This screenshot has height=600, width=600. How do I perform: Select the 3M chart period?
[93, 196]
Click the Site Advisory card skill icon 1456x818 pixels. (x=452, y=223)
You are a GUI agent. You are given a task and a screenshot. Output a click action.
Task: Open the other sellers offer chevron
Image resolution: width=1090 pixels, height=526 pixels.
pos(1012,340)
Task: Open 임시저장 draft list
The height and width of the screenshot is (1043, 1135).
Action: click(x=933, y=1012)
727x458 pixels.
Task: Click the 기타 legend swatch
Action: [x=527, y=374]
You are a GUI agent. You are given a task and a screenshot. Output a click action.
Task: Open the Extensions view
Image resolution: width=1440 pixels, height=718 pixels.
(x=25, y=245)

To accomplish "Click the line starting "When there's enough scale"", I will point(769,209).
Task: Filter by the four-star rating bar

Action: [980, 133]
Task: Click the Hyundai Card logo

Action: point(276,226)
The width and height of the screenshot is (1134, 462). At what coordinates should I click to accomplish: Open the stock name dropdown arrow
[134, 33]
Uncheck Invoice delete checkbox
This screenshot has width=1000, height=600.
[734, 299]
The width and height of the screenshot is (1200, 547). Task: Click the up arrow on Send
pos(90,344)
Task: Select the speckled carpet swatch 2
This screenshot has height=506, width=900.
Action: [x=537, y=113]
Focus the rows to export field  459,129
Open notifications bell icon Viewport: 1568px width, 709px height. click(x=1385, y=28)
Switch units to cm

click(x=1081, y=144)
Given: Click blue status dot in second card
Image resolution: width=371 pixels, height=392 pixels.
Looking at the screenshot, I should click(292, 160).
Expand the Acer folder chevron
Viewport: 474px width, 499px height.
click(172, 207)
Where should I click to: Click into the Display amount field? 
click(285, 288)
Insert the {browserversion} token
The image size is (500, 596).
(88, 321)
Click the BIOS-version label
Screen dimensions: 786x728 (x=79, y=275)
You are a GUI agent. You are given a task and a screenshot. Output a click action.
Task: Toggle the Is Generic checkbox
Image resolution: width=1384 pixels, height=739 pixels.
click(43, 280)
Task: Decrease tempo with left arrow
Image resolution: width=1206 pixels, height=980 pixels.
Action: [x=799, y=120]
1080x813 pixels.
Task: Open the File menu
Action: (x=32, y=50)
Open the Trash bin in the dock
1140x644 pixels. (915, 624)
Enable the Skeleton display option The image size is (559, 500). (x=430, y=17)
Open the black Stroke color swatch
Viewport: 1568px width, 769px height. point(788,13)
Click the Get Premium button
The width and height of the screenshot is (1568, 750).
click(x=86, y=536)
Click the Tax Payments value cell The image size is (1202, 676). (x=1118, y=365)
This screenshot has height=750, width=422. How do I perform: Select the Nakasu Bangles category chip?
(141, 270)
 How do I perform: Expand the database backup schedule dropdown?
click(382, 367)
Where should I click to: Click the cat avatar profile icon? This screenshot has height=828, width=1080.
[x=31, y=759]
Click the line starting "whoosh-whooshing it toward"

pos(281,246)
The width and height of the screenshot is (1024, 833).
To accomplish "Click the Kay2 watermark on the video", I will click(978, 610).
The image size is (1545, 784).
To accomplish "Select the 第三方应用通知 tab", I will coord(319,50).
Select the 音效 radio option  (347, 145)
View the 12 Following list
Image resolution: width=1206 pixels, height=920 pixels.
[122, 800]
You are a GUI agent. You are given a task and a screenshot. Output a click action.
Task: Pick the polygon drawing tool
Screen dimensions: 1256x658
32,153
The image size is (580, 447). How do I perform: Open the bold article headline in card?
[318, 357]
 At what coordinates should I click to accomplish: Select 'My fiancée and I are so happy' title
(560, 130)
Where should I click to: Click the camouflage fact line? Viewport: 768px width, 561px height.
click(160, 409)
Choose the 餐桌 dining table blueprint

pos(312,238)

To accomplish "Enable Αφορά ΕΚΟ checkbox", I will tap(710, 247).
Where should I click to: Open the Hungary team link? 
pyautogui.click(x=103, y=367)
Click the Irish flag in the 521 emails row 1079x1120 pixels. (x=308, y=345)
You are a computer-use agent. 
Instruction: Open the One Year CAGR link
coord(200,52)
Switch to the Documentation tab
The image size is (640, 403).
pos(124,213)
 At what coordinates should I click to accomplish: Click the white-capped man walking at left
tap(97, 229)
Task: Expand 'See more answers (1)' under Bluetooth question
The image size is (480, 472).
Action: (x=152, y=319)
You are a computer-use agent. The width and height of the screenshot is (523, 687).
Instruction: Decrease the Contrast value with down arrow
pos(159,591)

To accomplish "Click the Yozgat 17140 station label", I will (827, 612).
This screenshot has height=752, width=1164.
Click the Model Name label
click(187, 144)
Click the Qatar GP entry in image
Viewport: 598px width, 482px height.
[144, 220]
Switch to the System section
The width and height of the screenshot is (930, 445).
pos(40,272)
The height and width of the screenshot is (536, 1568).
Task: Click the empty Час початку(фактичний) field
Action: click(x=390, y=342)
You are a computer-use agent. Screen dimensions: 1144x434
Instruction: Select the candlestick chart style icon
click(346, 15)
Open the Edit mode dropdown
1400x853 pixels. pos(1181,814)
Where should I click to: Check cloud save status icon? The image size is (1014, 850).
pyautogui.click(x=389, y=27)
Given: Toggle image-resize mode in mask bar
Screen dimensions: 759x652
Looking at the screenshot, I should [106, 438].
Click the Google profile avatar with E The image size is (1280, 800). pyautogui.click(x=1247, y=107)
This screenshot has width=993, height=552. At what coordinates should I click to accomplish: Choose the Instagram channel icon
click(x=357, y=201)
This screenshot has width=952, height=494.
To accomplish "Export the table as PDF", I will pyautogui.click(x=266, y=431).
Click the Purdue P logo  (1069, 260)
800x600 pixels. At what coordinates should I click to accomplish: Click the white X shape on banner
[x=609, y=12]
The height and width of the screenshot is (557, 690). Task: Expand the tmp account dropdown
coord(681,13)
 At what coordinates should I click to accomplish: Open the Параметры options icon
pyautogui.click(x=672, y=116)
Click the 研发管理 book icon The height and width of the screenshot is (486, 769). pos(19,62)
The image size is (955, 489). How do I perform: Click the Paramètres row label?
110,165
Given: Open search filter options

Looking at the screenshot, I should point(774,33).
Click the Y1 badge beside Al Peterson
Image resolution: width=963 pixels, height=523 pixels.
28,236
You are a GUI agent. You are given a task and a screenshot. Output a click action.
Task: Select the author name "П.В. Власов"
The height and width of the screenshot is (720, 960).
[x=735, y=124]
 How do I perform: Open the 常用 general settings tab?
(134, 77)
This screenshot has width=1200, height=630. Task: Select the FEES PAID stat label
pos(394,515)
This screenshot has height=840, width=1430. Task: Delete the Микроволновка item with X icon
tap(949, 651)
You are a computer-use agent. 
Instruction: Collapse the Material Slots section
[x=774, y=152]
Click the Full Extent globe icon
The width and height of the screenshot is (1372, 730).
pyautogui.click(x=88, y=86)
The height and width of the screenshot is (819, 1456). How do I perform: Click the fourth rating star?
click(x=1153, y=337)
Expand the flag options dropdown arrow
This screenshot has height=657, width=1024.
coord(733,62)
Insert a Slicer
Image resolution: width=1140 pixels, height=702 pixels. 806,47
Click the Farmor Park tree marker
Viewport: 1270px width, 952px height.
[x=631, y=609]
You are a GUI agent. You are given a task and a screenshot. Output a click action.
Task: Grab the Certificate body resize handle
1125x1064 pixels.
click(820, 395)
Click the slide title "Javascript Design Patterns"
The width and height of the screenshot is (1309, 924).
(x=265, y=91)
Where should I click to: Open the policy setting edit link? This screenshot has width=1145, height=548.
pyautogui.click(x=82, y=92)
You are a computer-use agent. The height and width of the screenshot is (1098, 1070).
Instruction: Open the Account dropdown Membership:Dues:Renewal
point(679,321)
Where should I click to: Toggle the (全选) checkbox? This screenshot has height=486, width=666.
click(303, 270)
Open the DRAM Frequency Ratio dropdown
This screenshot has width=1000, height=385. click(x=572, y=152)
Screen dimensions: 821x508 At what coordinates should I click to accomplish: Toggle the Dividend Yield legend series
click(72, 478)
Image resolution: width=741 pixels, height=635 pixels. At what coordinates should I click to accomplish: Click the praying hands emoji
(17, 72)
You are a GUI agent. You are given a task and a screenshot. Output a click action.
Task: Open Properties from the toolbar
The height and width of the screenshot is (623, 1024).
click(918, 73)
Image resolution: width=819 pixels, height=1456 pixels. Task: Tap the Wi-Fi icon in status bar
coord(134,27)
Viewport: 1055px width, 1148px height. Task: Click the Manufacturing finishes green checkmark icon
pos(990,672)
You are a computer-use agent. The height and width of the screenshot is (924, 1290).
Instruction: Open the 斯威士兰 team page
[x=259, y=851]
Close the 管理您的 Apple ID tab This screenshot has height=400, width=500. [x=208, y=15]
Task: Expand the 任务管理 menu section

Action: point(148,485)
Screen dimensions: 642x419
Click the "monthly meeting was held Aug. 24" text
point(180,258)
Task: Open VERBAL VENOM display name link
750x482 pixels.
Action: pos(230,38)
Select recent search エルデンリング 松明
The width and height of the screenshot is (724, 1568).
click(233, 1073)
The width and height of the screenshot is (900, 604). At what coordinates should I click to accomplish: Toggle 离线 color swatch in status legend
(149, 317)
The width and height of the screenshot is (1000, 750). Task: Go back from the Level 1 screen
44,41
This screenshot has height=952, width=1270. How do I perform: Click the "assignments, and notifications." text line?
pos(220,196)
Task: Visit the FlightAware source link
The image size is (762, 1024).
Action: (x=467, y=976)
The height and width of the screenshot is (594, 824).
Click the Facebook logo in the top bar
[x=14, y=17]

━━━

**AIM OF THE TASK:** What lines above hold the word "resize"? List them all.

**ANSWER TO THIS EXERCISE:**
Given: Toggle image-resize mode in mask bar
Task: Grab the Certificate body resize handle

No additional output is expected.